## TASK GOAL
Report each line of the material below where the word "Politică" can be found.

## DATA SHOWN
^^^^^^^^^^^^^^^^
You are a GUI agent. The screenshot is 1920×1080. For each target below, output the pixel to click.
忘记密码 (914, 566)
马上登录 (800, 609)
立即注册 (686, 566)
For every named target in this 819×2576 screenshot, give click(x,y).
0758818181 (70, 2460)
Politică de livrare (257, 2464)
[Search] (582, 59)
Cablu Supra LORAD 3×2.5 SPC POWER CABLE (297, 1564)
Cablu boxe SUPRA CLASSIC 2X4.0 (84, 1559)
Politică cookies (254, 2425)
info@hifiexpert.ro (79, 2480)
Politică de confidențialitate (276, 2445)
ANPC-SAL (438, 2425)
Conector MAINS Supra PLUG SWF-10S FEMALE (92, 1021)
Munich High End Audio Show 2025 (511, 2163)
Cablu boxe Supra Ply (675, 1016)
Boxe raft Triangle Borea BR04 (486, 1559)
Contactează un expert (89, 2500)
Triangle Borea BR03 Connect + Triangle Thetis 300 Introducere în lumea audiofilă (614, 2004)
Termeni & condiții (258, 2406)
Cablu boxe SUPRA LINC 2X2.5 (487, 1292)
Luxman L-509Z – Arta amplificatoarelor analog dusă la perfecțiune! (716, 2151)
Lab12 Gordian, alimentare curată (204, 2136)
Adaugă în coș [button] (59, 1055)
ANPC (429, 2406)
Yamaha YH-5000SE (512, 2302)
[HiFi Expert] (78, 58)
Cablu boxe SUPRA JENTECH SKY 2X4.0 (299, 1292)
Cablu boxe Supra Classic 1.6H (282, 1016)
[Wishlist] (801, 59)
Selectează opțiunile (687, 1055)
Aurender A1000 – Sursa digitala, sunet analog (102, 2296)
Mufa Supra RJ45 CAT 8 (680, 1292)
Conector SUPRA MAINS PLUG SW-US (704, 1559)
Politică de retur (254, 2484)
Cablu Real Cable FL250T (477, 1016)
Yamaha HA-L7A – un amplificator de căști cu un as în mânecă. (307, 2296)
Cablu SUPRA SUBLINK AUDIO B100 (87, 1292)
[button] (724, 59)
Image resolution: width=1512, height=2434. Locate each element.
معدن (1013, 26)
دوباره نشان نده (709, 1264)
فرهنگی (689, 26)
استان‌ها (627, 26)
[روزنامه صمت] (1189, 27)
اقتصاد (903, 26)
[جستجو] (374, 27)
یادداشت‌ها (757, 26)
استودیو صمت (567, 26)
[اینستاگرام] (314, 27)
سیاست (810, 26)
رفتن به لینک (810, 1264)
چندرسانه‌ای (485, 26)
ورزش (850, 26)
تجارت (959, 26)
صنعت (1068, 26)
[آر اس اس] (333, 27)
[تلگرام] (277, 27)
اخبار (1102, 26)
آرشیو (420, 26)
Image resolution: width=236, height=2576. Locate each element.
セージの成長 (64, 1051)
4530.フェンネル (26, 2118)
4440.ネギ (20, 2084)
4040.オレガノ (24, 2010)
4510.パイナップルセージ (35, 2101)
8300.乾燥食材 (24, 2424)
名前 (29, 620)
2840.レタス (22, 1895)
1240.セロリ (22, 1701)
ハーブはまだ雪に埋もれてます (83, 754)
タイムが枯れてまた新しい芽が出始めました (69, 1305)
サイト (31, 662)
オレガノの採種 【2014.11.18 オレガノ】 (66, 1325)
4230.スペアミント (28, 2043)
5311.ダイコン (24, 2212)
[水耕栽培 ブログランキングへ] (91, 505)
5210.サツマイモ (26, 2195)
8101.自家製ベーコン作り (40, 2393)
^^^^^^^^^^^^^^^^
## ANSWER FOR THIS EXERCISE
Politică de livrare (257, 2464)
Politică cookies (254, 2425)
Politică de confidențialitate (276, 2445)
Politică de retur (254, 2484)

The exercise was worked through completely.